Kevin James Doyleteaching chess to billionaires

: Handout

“When all is said and done, the Fringe will cost around $20,000 for me,” says Kevin James Doyle. That includes flights, because Doyle lives in Brooklyn, New York. The festival’s reputation has crossed the Atlantic. “I heard about it on a podcast in 2015 and went for the first time in 2016. Since then it’s only grown in stature and recognisability here in New York. It’s a mecca for more thematic shows.”

In 2019, he caught Richard Gadd’s Baby Reindeer show at Edinburgh, and chatted to Gadd afterwards. “Then a few months ago I got a text from one of my chess clients asking if I’d seen it. I was like, how do they know about this obscure one-man show? Then they said it was a show on Netflix.”

Doyle, 38, has been teaching chess for 12 years, and has channelled all his recent earnings into his forthcoming Fringe show, After Endgame, which weaves the history of chess into comedy. “Chess is having a moment, so there is a little more interest,” he says of his teaching.

“I teach it privately and have also opened it up to more people with Zoom. It’s mostly beginners, people who may know how the pieces move but don’t know anything about strategy. I don’t want to stretch people’s time and money over seven lessons so I say that if you spend an hour with me, you will walk away with 10 bullet points to remember which will make you a better chess player.”

Some of his clients, however, have money to spare. Doyle says: “Chess has a bit of prestige to it, and so there have been a lot of very wealthy people in New York that I have taught.” And some of his clients are billionaires. “Last year I was flown to Singapore to teach. One of the lessons took place on their private yacht, which is not the norm in my life. I was there for eight weeks and taught the person eight times.”

The lessons have contributed a “moderate amount” towards his Fringe costs. “I wouldn’t say that I’ve met my goal, but I’m about halfway there, which has been great. It’s a huge investment monetarily.

“I’ve been to Fringe twice before and had moderate success, and I’m putting a little more into online marketing this time and hiring a promoter. I do think there are more budget ways to do it. But I’ve saved up over the last few years. This year I’m going a little more all-out.”

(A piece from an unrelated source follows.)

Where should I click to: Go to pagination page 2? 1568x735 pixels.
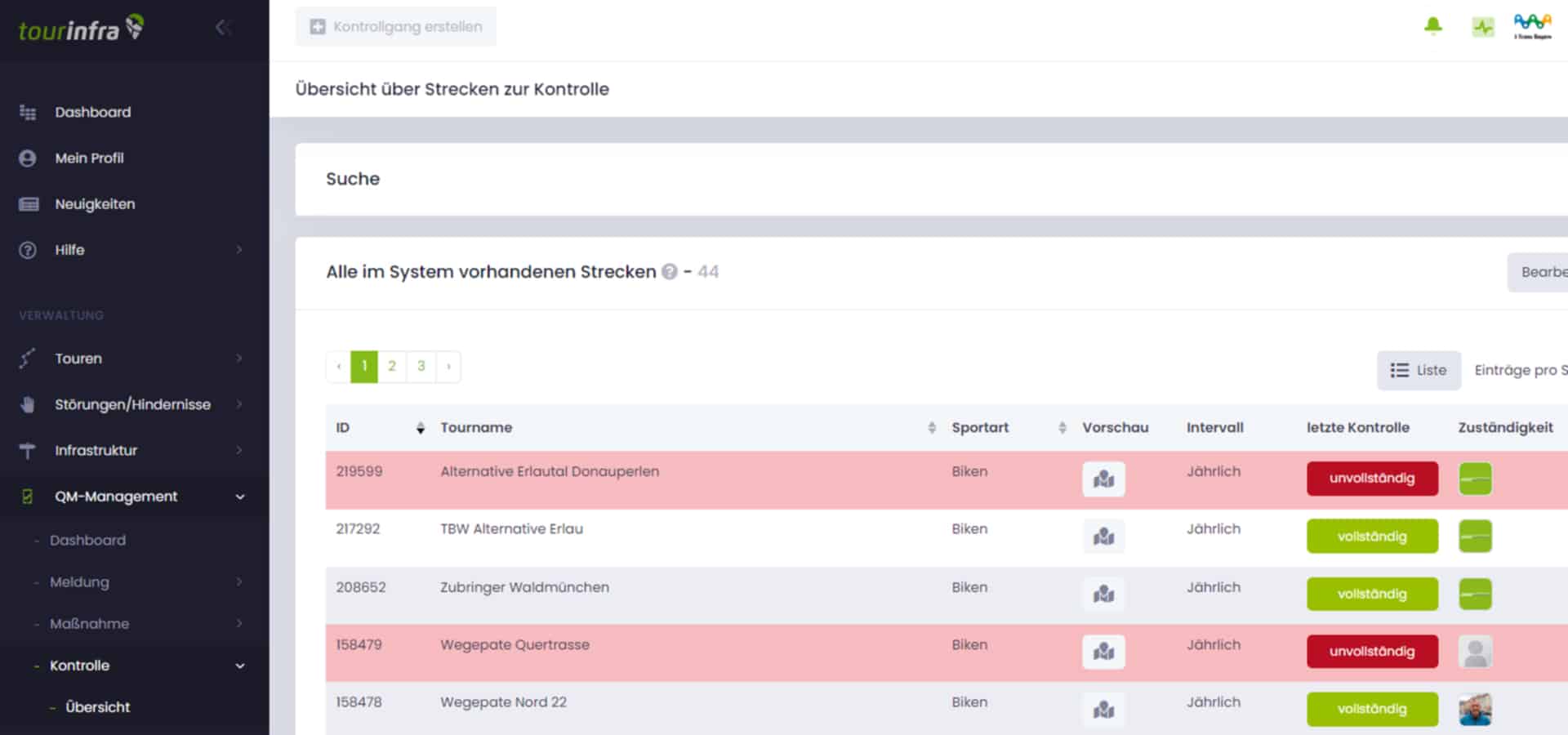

Kevin James Doyle: After Endgame is at Just the Tonic at The Caves on August 1-11 and 13-25

Megan Prescottselling nudes on OnlyFans

Megan Prescott will be making her first appearance at the Fringe this year, but she’s an old hand when it comes to performing. In 2009 she appeared in the cult Channel 4 teen drama Skins, which launched the careers of Nicholas Hoult and Dev Patel. The recognition that Skins brought her has come in handy for her Edinburgh money-making scheme: selling nudes on the adult content site OnlyFans.

She started up her OnlyFans account in April 2020 when lockdown hit. “I was working at the time for minimum wage as a tour guide at a distillery. The manager didn’t put us on furlough for weeks and I only had a few hundred pounds in my account.

“A friend suggested doing OnlyFans. She knew I did stripping a couple of years before and that helped me out when I needed a quick income. Every person’s OnlyFans is different; you can charge a monthly subscription fee, and if you want to post additional content you can. You only need to do what you’re comfortable with.” 

Many of her subscribers know her from Skins: “I was very fortunate that I had been on a big show. It was years ago but there are people who still know me from then, and others who have watched it since on Netflix.”

Looking to increase her earnings from the site to fund her Fringe show, she chose to offer something extra. “I decided to do a fully nude shoot and send 10 images out to special subscribers who are willing to pay for it.

“I’d never done fully nude photos with my face on them; I was nervous because of facial recognition technology. Your image is there forever and always on the internet. Even though I don’t have shame about my body, I know there’s a lot of stigma about nakedness and sex work.”